China is getting around these US sanctions in part by paying Iran in the soft currencies from Africa and Asia that Beijing has accumulated. It may also pay in Chinese renminbi. Iran will give China a ten percent or so discount on all its petroleum products, and then will suffer another ten to fifteen percent loss on exchanging the soft currencies in friendly European banks. So China is getting about a quarter to a third discount in toto. But since Iran was selling almost no oil last May, 70% of something is better than 100% of nothing.
Iran has suffered since 1979 with world opprobrium over its right wing, populist revolutionary government, and US and sometimes international sanctions have deterred the international oil and gas companies from developing Iranian fields. Iran still has no expertise in liquefied natural gas (LNG).
China plans to step in with large development projects of Iranian oil and gas , according to Global Construction Review. Iran will buy all its equipment in this sector from China, giving Beijing a monopoly. In addition, China will build new pipelines and roads, putting $120 bn. into transportation networks. One of the pipelines will take natural gas to Turkey, which is also defying the Trump severe sanctions on Iran. Beijing’s plan for Iran is similar to the Chinese Pakistan Economic Corridor, except it is ten times as ambitious (CPEC is a $50 bn. or so commitment).
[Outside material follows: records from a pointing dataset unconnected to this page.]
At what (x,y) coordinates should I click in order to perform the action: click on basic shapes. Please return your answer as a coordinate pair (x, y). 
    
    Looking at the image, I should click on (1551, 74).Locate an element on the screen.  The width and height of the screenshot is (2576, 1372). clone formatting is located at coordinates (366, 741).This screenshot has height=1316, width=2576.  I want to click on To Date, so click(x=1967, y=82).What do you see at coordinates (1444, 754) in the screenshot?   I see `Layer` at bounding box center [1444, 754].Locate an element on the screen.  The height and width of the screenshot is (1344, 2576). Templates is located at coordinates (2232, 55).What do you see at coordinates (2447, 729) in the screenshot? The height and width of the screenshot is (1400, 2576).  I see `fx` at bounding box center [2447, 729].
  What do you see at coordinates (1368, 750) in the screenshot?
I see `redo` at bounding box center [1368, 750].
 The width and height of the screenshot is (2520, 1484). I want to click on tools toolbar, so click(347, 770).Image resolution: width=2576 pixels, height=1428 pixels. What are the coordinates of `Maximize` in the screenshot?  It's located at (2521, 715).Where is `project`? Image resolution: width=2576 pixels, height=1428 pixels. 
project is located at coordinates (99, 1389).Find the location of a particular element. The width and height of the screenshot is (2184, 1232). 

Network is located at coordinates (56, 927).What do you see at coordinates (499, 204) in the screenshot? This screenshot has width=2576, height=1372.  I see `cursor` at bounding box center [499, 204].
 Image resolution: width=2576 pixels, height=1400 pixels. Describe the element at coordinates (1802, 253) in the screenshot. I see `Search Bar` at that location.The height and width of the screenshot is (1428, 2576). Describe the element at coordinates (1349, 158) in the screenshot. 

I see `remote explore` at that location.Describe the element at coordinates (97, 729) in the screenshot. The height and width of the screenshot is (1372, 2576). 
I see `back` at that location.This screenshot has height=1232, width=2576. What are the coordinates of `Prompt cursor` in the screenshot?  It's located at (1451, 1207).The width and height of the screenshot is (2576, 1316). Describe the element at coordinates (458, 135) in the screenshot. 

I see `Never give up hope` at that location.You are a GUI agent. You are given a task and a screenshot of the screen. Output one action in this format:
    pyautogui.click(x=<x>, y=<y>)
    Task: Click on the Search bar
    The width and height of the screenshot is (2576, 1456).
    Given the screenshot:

Zarif said Iran is eager to be incorporated into its massive globe-straddling “One Belt, One Road” plan to connect Asia to Europe with new sea and road and rail and pipeline infrastructure. China is clearly obliging in a massive way. This plan is one of the great turning points in modern geopolitics. And it is the first such highly significant development since WW II to leave the United States completely on the sidelines.
*The title of an earlier version of this posting said “5,000 Red Army Troops,” which may be incorrect. China’s private companies have developed security personnel to guard overseas facilities. Thanks to a kind reader for the correction, and IC regrets the initial error.